Big O (big Theta etc.) is used to measure functions. When you write f=O(g) it doesn't matter what f and g mean. They could be average time complexity, worst time complexity, space complexities, denote distribution of primes etc.
Worst-case complexity is a function that takes size n, and tells you what is maximum number of steps of an algorithm given input of size n.
Average-case complexity is a function that takes size n, and tells you what is expected number of steps of an algorithm given input of size n.
As you see worst-case and average-case complexity are functions, so you can use big O to express their growth.
If you're looking for a formal definition, then:
Average complexity is the expected running time for a random input.
Let's refer Big O Notation in Wikipedia:
Let f and g be two functions defined on some subset of the real numbers. One writes f(x)=O(g(x)) as x --> infinity if ...
So what the premise of the definition states is that the function f should take a number as an input and yield a number as an output.

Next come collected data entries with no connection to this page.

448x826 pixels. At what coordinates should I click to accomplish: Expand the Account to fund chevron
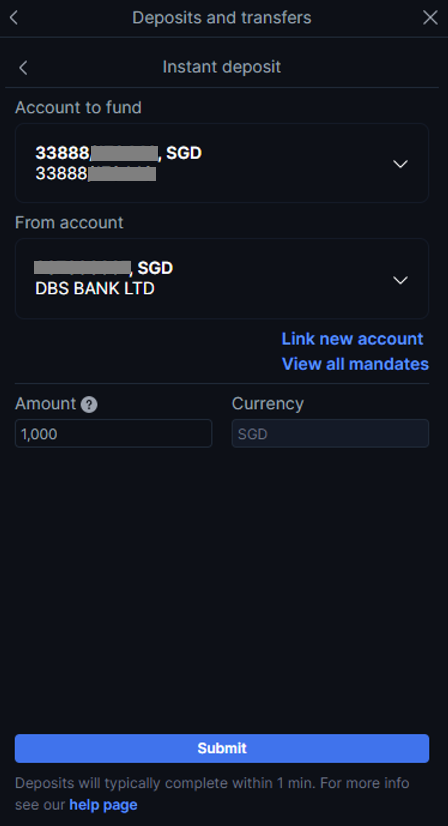click(401, 164)
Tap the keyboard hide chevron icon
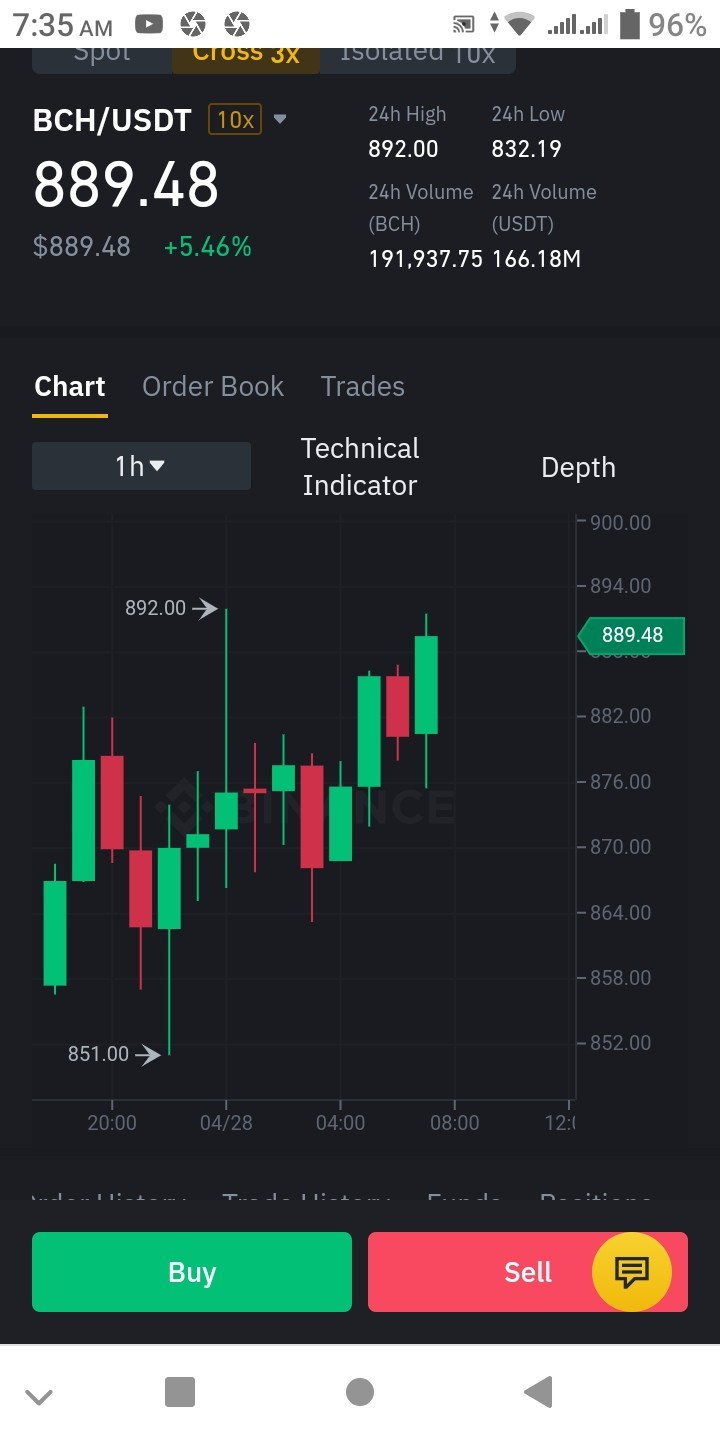Screen dimensions: 720x1440 pos(39,1396)
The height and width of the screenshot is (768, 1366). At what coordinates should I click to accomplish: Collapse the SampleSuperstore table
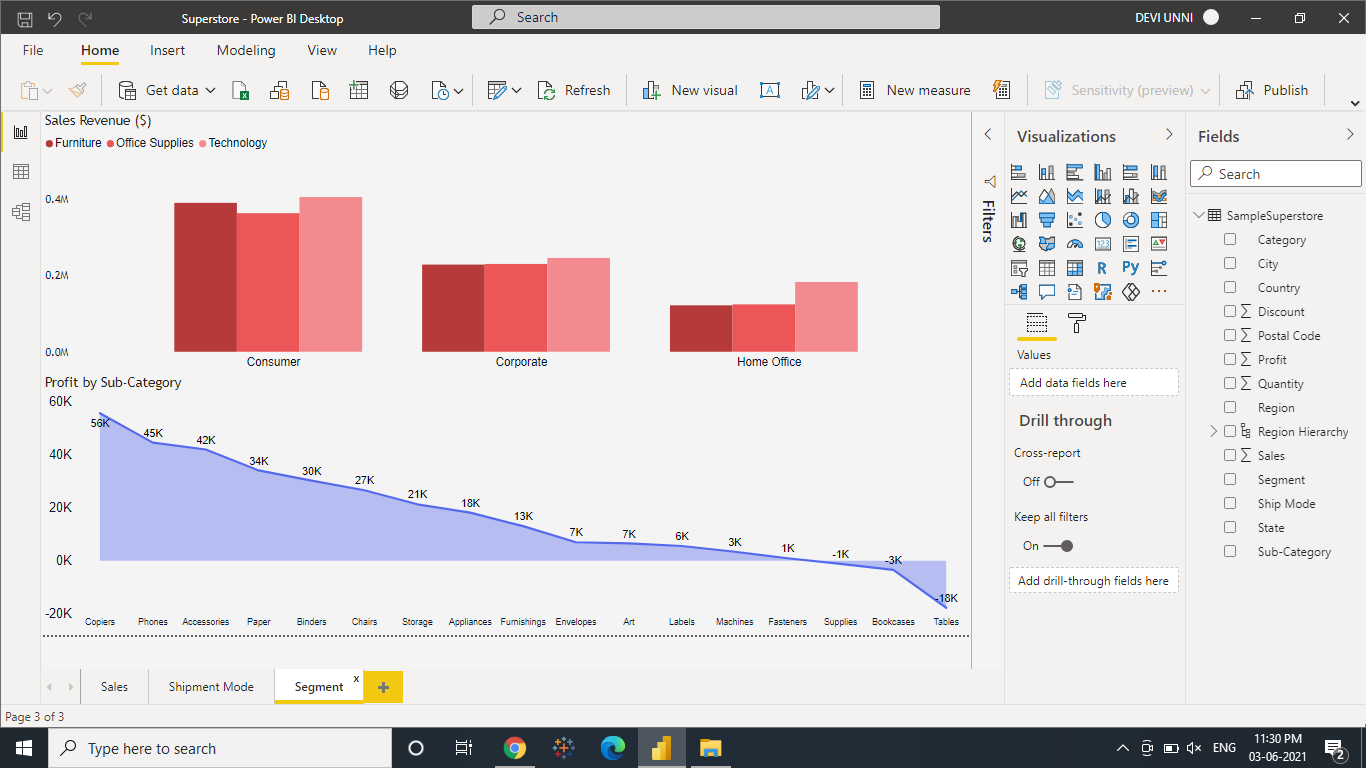tap(1199, 215)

What input number are we talking about? It's supposedly a number of elements in the sequence to be sorted. What output number could we be talking about? It could be a number of operations done to order the sequence. But stop. What is a function? Function in Wikipedia:
a function is a relation between a set of inputs and a set of permissible outputs with the property that each input is related to exactly one output.
Are we producing exacly one output with our prior defition? No, we don't. For a given size of a sequence we can get a wide variation of number of operations. So to ensure the definition is applicable to our case we need to reduce a set possible outcomes (number of operations) to a single value. It can be a maximum ("the worse case"), a minimum ("the best case") or an average.
The conclusion is that talking about best/worst/average case is mathematically correct and using big O notation without those in context of sorting complexity is somewhat sloppy.
On the other hand, we could be more precise and use big Theta notation instead of big O notation.
I think your definition is correct, but your conclusions are wrong.
It's not necessarily true that if the proportion of "bad" cases tends to 0, then the average complexity is equal to the complexity of the "normal" cases.
For example, suppose that 1/(n^2) cases are "bad" and the rest "normal", and that "bad" cases take exactly (n^4) operations, whereas "normal" cases take exactly n operations.
Then the average number of operations required is equal to:
(n^4/n^2) + n(n^2-1)/(n^2)
This function is O(n^2), but not O(n).
In practice, though, you might find that time is polynomial in all cases, and the proportion of "bad" cases shrinks exponentially. That's when you'd ignore the bad cases in calculating an average.
Average case analysis does the following:
Take all inputs of a fixed length (say n), sum up all the running times of all instances of this length, and build the average.
The problem is you will probably have to enumerate all inputs of length n in order to come up with an average complexity.